Posted on:December 17, 2020 at 06:00 PM

As 2020 is coming to an end, I have been reflecting on how much I have learned this year.

For many, including me, it has been a rather difficult year. Unsurprisingly, this has had an impact on what I have been able to learn or build.

Looking towards 2021 with the intention of further improving myself as a developer I have written a list of things I want to study.

Learning

I have many things I want to learn. The things I want to learn generally fall into the following categories:

Back to basics

The fundamentals of the web, JavaScript and programming will always be relevant. I find that even as someone who has been coding for about 5 years that I still benefit from going back to the basics.

These are the fundamentals that I want to study (again)

  1. Event loop
  2. Design patterns
  3. Prototypes and classes
  4. Regular functions vs. arrow functions
  5. Learn more about how web pages are rendered
  6. Promises and async / await
  7. How the internet works (generally)

Refreshers

It’s good to know the tools you use. I want to brush up on things that I use frequently or want to start using more.

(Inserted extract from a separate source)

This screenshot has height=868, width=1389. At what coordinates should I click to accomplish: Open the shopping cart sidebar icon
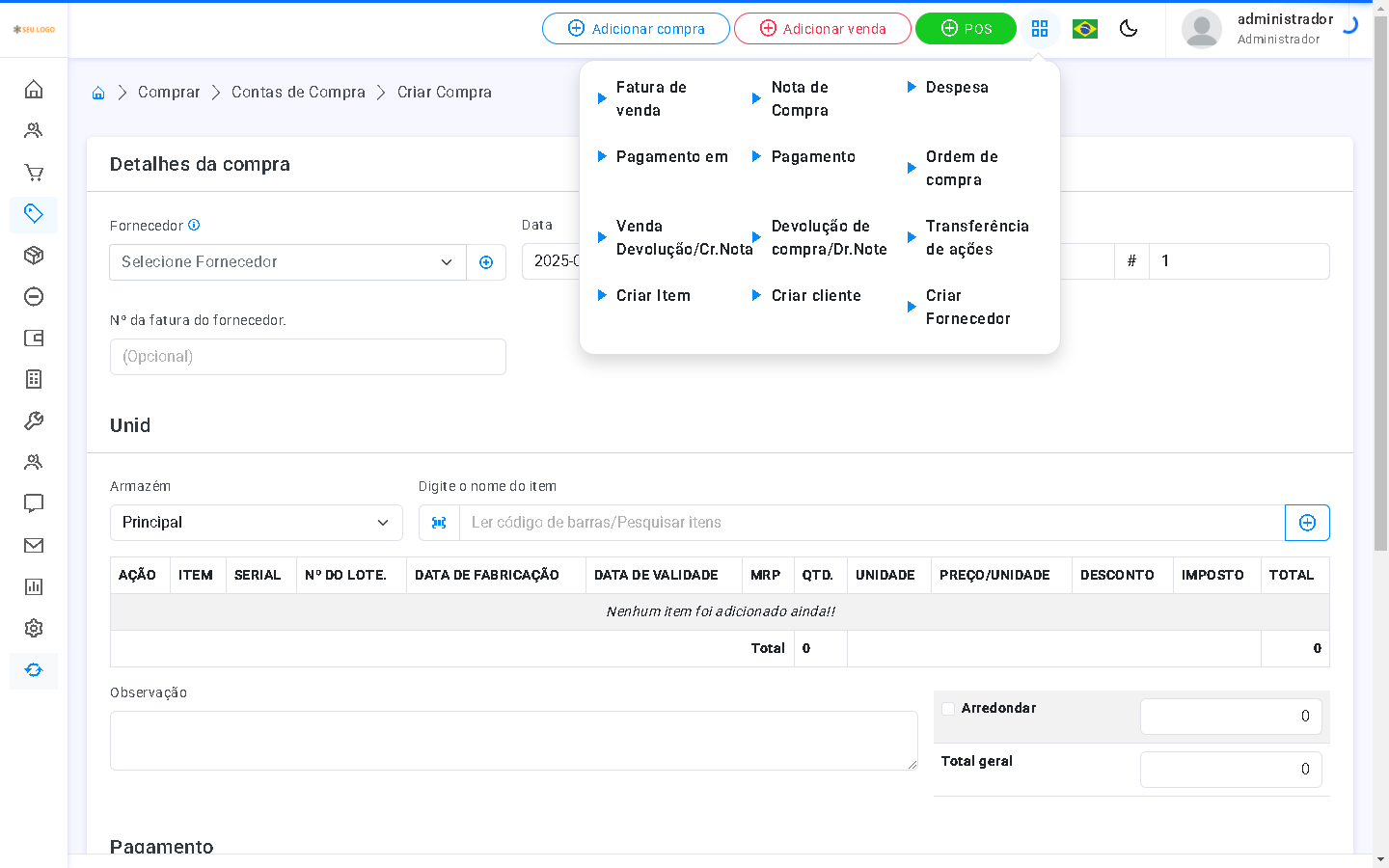pyautogui.click(x=34, y=173)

These are the things I want to brush up on

  1. Go through all the ReactJS documentation again
  2. Setting up GraphQL servers
  3. Unit testing with React Testing Library
  4. End to end testing with Cypress
  5. Chrome devtools - what’s new that I’m not using yet?
  6. TypeScript

Going outside of my comfort zone

Up until this year I have mostly been “just” a frontend developer. In an effort to go outside of my comfort zone I have been venturing into the backend, but only slightly.

I want to get more familiar with backend in 2021.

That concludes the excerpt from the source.